═══ RECORDED INFORMATION ═══
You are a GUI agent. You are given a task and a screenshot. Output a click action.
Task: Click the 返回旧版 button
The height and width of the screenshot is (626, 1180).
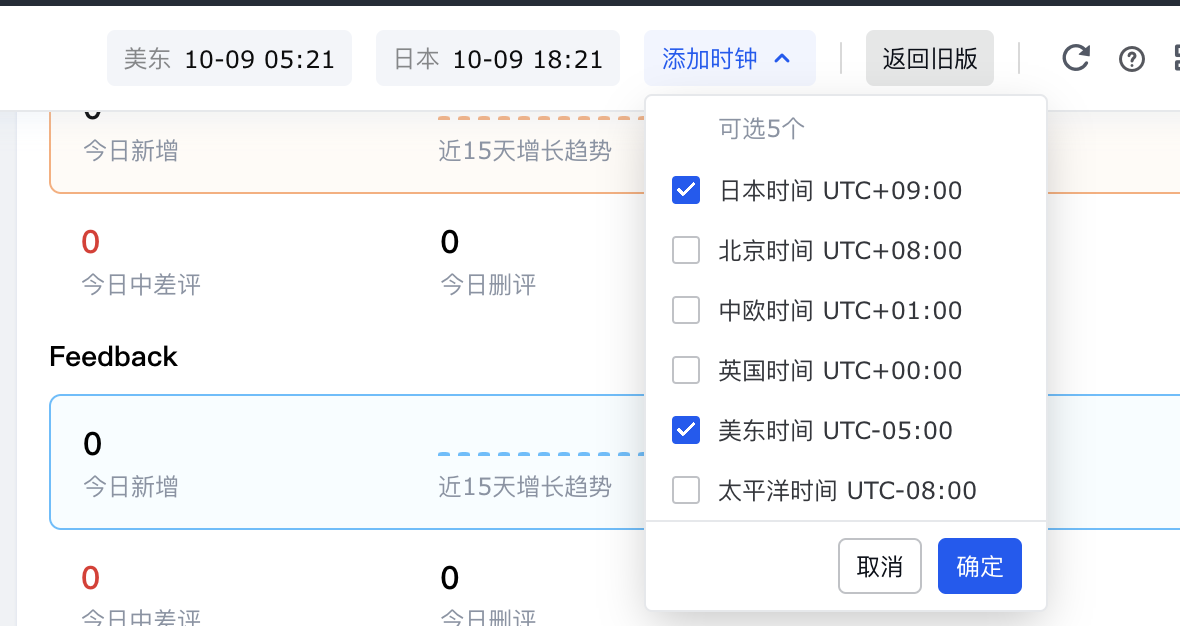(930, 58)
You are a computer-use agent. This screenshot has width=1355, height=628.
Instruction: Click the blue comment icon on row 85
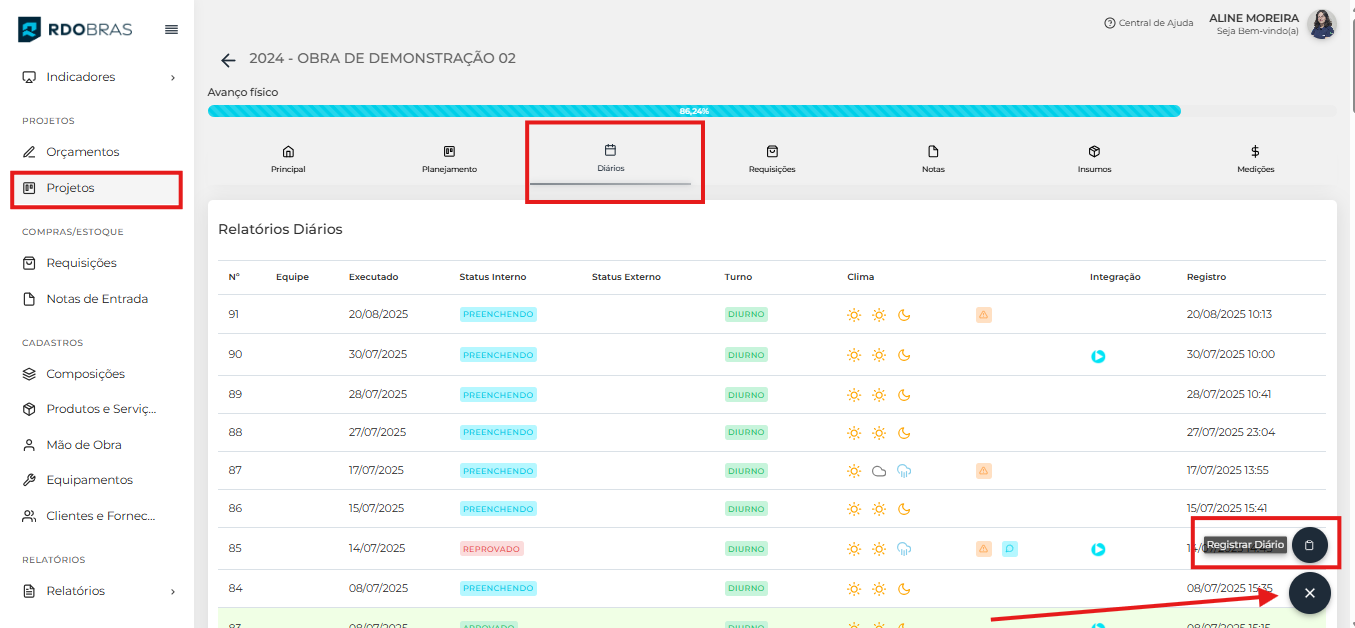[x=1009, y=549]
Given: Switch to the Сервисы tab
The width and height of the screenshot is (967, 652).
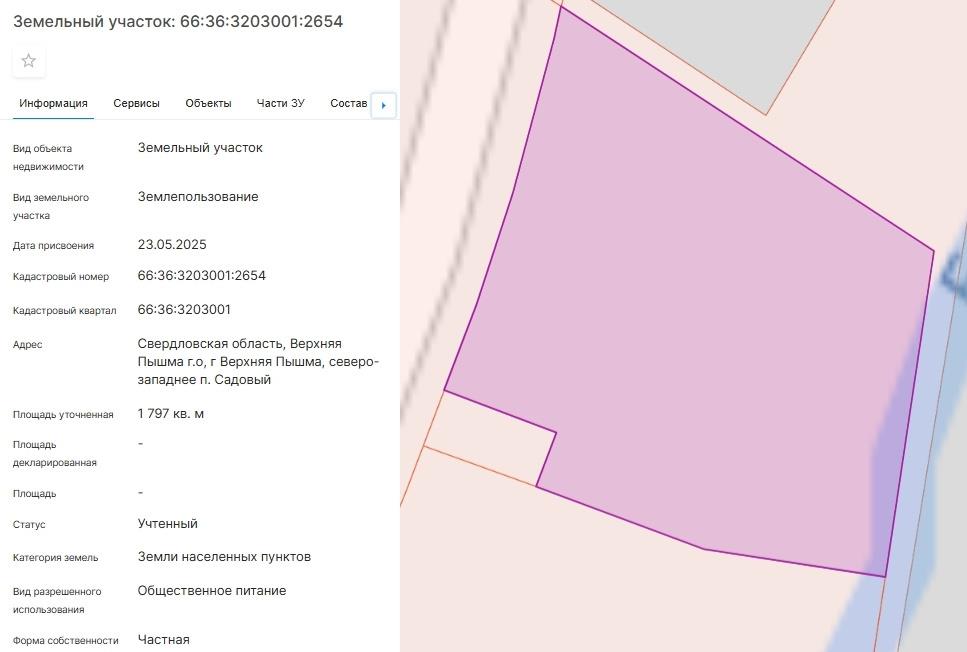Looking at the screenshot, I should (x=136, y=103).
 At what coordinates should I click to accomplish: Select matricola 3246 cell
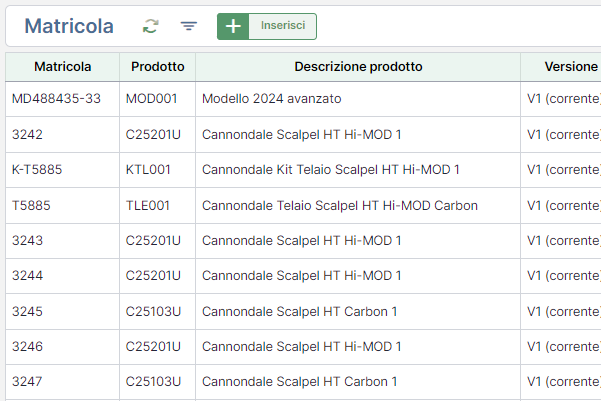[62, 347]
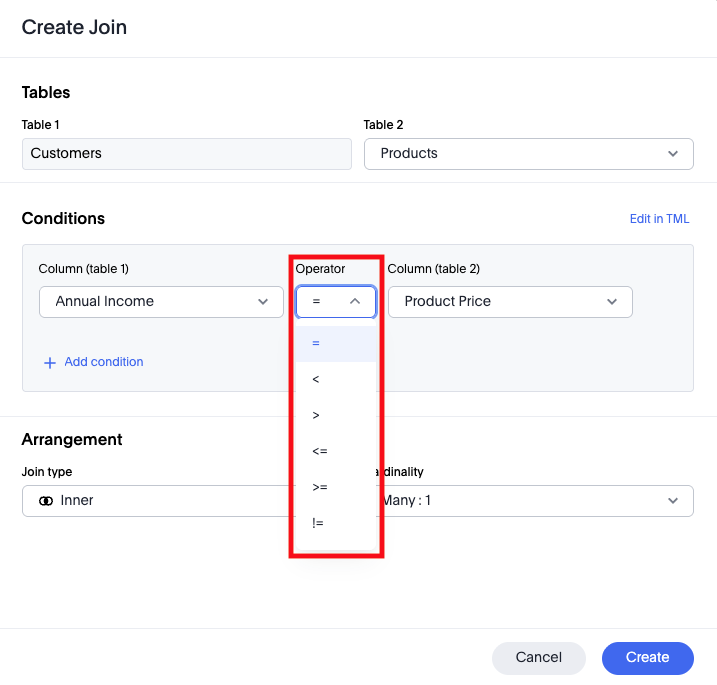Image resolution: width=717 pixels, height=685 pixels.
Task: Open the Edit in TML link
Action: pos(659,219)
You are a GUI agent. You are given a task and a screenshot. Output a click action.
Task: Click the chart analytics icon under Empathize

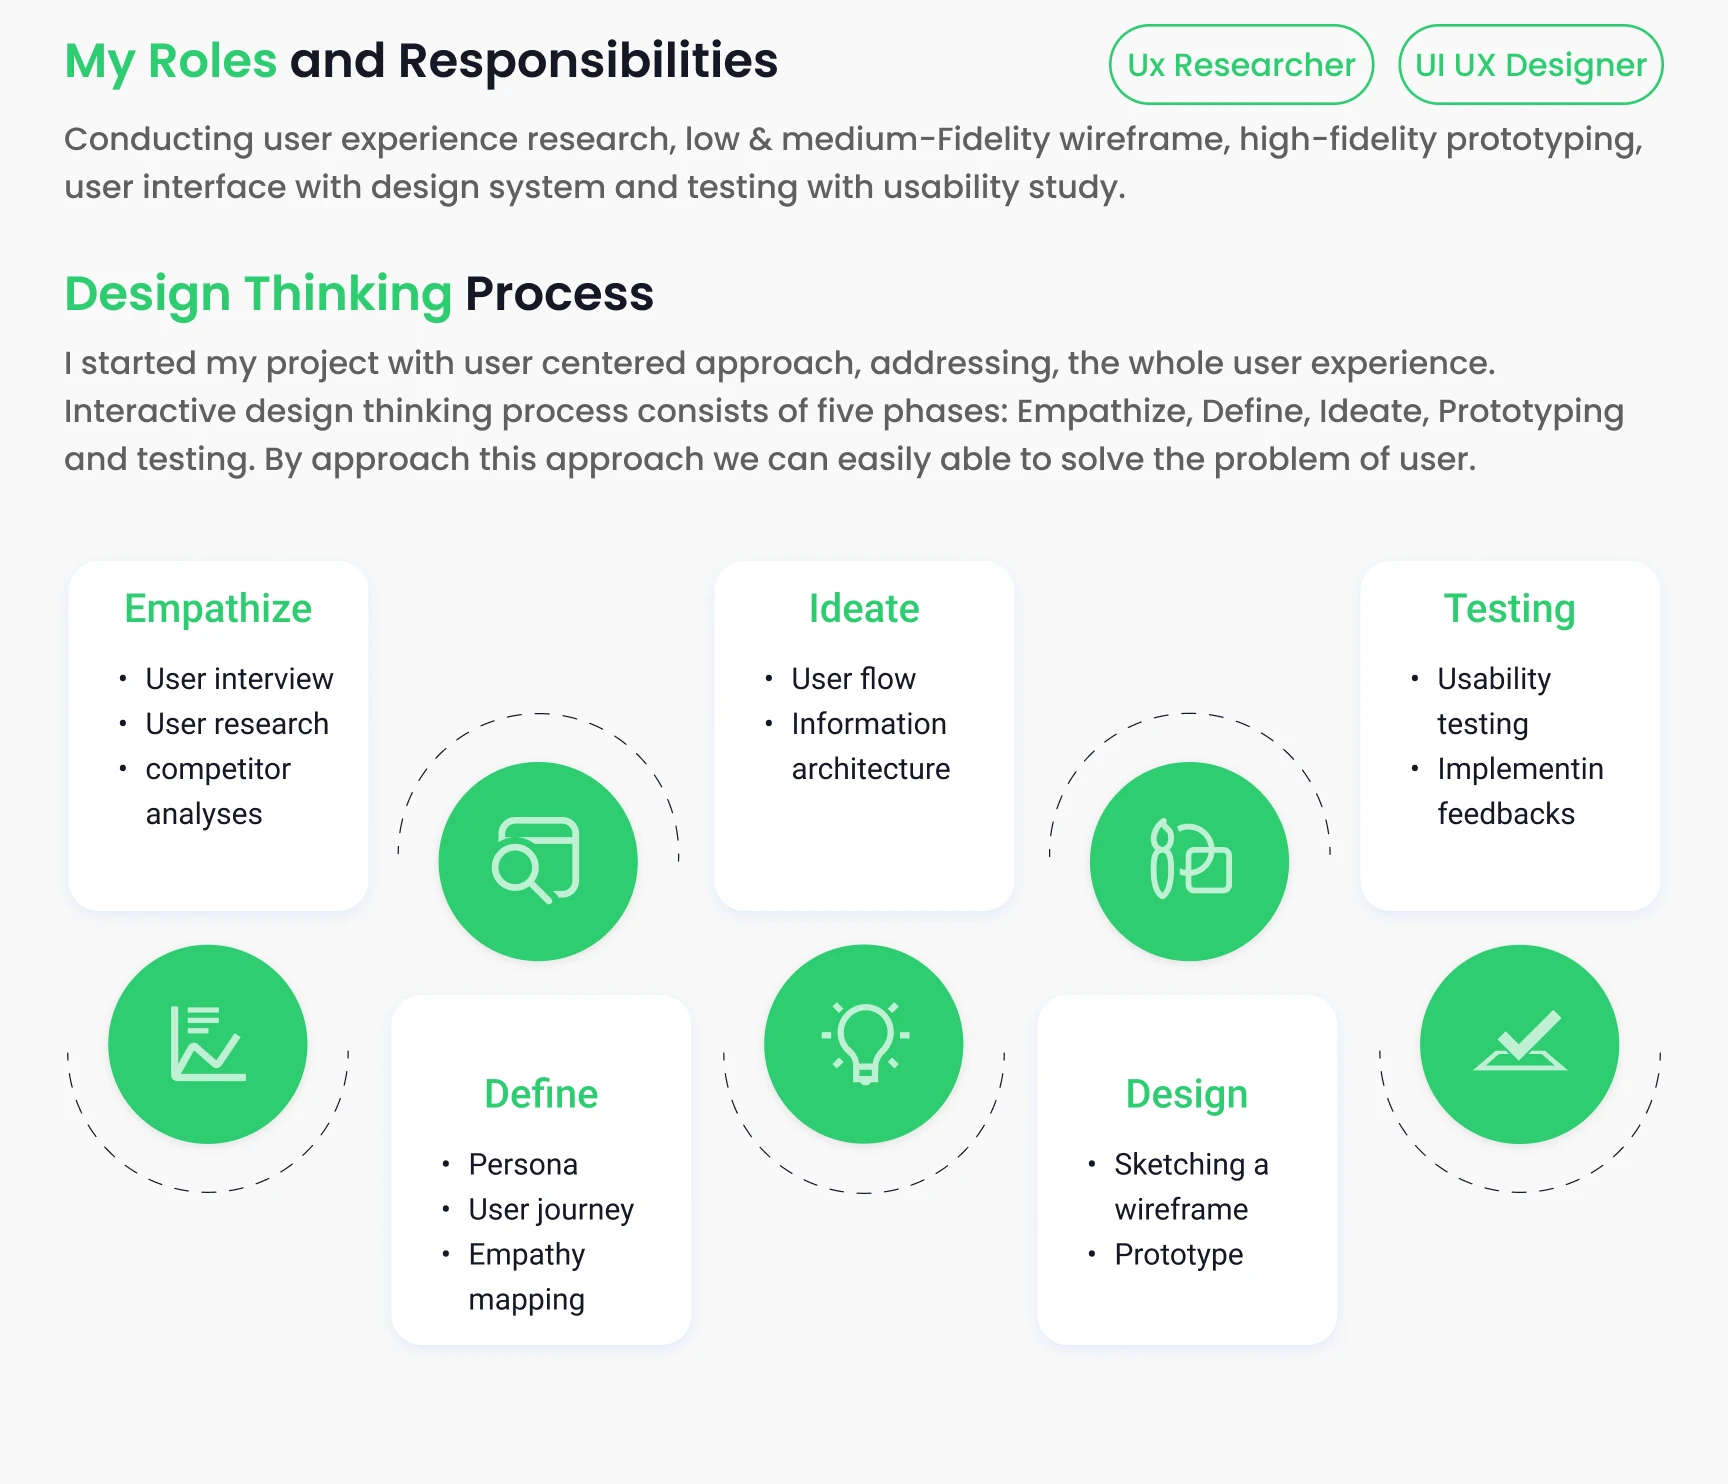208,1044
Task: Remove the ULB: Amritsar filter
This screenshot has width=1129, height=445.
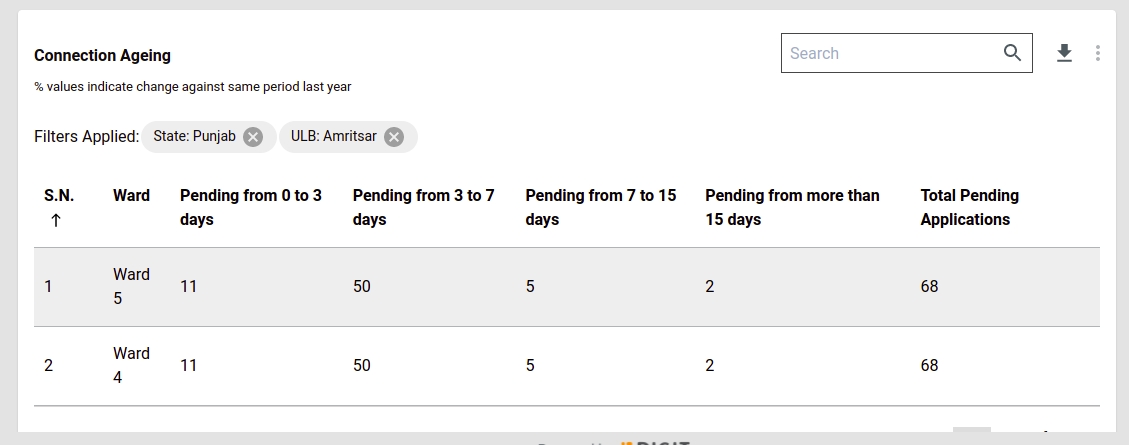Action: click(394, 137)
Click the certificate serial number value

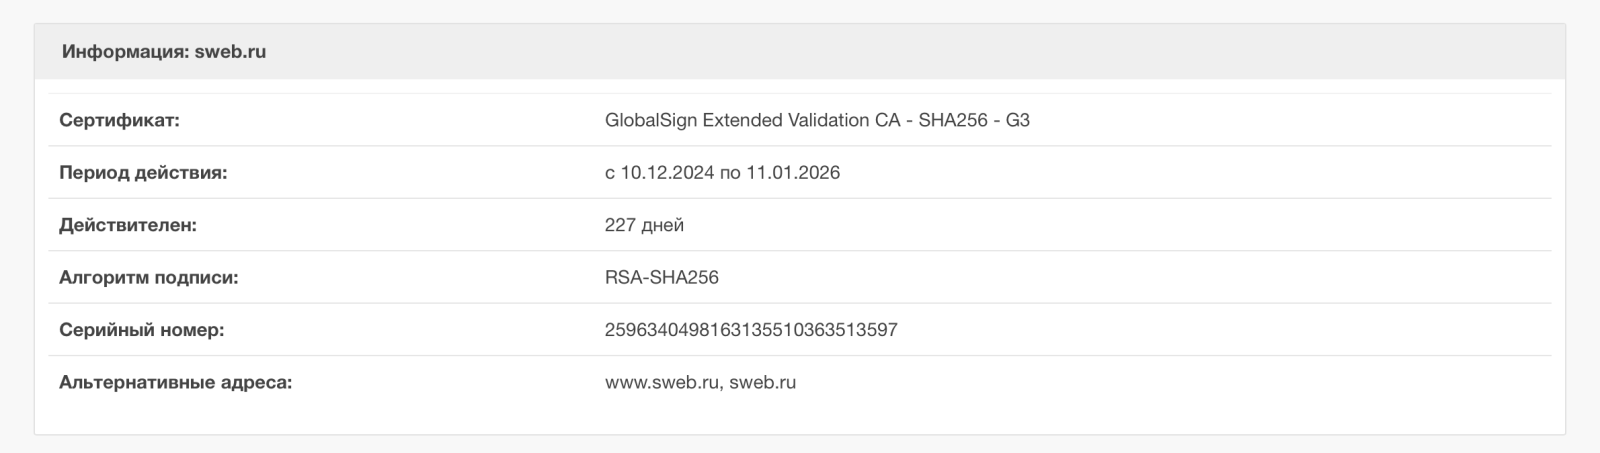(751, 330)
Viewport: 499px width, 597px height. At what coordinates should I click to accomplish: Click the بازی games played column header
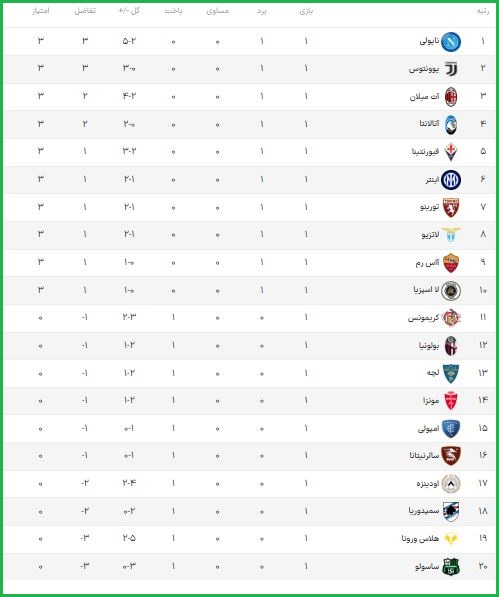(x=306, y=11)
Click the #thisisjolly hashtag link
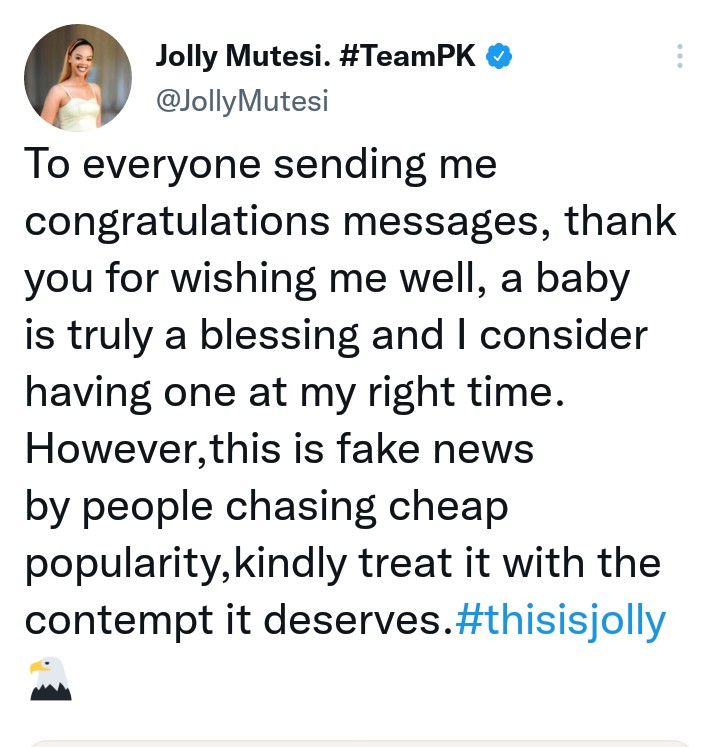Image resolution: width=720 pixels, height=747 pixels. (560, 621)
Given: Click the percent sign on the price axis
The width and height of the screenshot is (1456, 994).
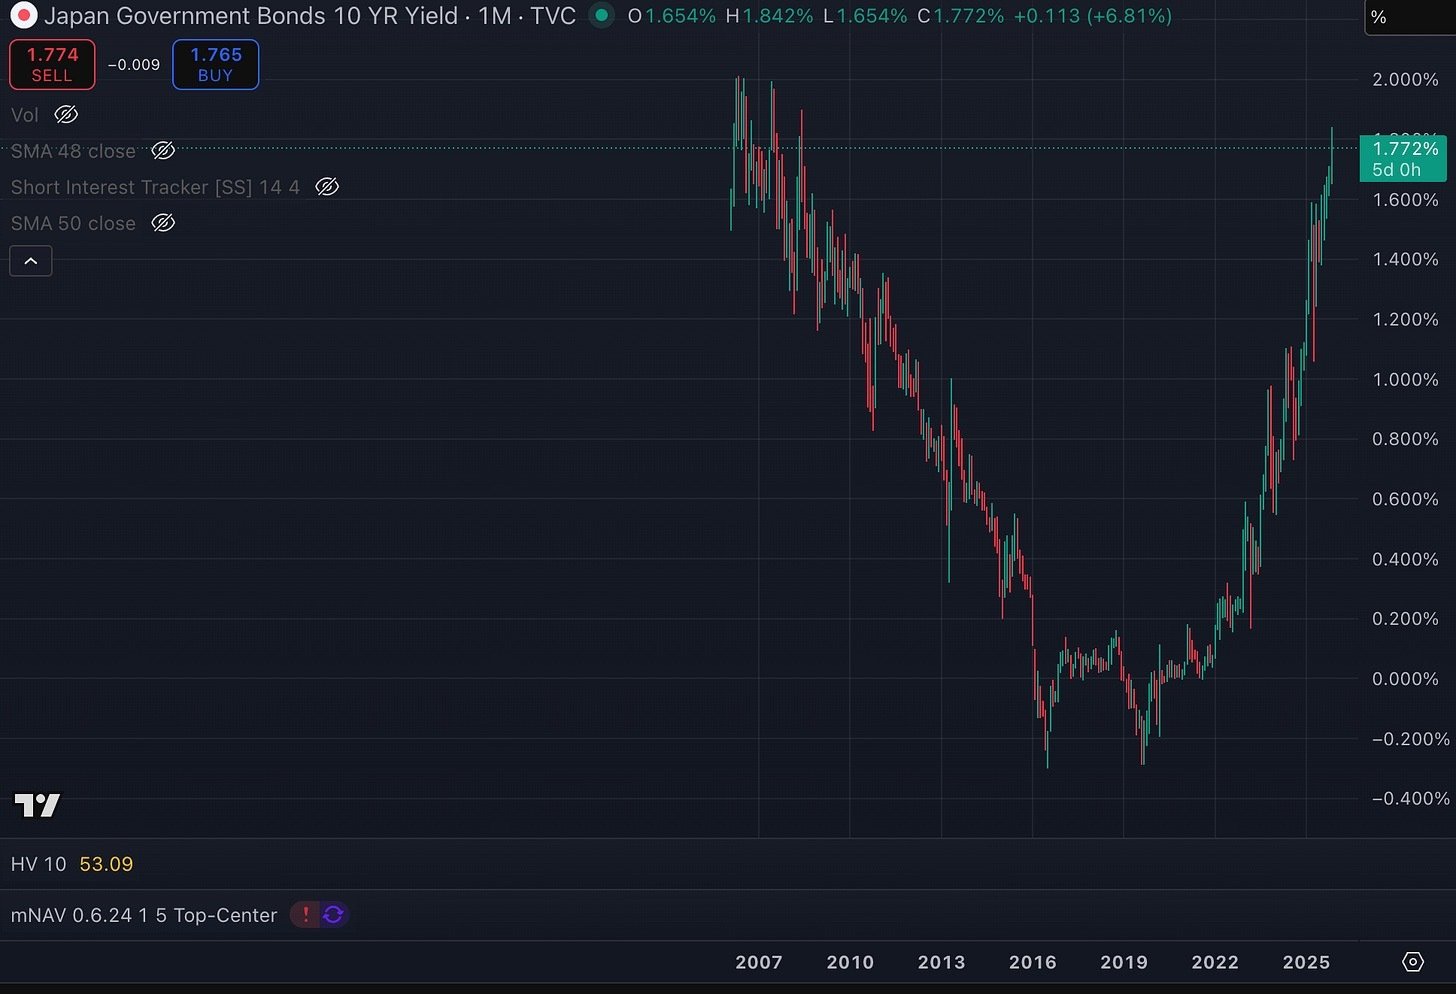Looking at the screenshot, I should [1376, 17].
═══
Nothing but the text of the listing should be set down, exactly, with the pictures left behind.

You are a GUI agent. You are given a task and a screenshot. Output a click action.
Task: Click the 返回旧版 button
The height and width of the screenshot is (626, 1180).
(930, 58)
You are a computer-use agent. This screenshot has width=1355, height=628.
Instruction: Click the blue comment icon on row 85
[x=1009, y=549]
Given: Switch to the Сервисы tab
The width and height of the screenshot is (967, 652).
Looking at the screenshot, I should (x=136, y=103).
 At what coordinates should I click to accomplish: Select matricola 3246 cell
[62, 347]
Image resolution: width=717 pixels, height=685 pixels.
Task: Open the Edit in TML link
Action: pos(659,219)
You are a GUI agent. You are given a task and a screenshot. Output a click action.
Task: Click the chart analytics icon under Empathize

208,1044
Task: Remove the ULB: Amritsar filter
This screenshot has width=1129, height=445.
Action: click(394, 137)
Click the certificate serial number value

(751, 330)
Viewport: 499px width, 597px height. At what coordinates should I click to accomplish: Click the بازی games played column header
(x=306, y=11)
Click the #thisisjolly hashtag link
Image resolution: width=720 pixels, height=747 pixels. (560, 621)
Given: Click the percent sign on the price axis
The width and height of the screenshot is (1456, 994).
Looking at the screenshot, I should [1376, 17].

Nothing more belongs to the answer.